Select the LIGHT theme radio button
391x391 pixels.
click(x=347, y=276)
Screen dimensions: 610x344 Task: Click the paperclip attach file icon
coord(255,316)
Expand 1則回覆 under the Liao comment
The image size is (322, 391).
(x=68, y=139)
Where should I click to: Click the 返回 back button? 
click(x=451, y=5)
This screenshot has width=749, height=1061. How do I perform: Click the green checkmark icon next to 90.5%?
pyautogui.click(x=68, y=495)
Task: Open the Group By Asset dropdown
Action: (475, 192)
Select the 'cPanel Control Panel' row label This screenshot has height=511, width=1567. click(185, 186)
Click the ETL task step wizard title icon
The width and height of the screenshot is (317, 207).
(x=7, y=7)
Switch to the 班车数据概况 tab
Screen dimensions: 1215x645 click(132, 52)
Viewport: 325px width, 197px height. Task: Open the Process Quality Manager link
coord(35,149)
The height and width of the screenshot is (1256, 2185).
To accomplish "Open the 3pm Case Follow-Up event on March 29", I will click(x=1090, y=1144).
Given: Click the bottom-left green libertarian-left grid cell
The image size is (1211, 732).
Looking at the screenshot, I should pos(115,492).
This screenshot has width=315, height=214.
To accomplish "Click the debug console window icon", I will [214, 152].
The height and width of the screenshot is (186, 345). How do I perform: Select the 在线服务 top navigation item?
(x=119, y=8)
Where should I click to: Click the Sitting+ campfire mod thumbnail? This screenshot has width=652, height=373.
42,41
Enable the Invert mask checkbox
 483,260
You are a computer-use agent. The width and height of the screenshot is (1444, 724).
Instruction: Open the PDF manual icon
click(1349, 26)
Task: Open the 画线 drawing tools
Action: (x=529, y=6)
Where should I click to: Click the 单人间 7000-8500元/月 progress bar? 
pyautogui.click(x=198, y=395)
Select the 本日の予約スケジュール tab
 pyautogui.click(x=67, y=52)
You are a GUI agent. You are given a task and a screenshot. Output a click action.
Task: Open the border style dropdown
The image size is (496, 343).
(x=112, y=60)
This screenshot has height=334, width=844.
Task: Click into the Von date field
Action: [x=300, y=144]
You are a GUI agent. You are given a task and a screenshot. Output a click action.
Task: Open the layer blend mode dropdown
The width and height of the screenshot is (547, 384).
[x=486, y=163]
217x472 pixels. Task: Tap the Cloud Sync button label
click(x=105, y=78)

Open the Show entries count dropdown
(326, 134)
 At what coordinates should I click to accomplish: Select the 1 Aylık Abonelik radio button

= = = = =

## Task statement
Look back at the data above. Transcribe exactly the lines starting at the line that contains "Screen dimensions: 610x344" and ending at the line that contains "The height and width of the screenshot is (1256, 2185).".

## Result for this task
Screen dimensions: 610x344 Task: Click the paperclip attach file icon
coord(255,316)
Expand 1則回覆 under the Liao comment
The image size is (322, 391).
(x=68, y=139)
Where should I click to: Click the 返回 back button? 
click(x=451, y=5)
This screenshot has width=749, height=1061. How do I perform: Click the green checkmark icon next to 90.5%?
pyautogui.click(x=68, y=495)
Task: Open the Group By Asset dropdown
Action: (475, 192)
Select the 'cPanel Control Panel' row label This screenshot has height=511, width=1567. click(185, 186)
Click the ETL task step wizard title icon
The width and height of the screenshot is (317, 207).
(x=7, y=7)
Switch to the 班车数据概况 tab
Screen dimensions: 1215x645 click(132, 52)
Viewport: 325px width, 197px height. Task: Open the Process Quality Manager link
coord(35,149)
The height and width of the screenshot is (1256, 2185).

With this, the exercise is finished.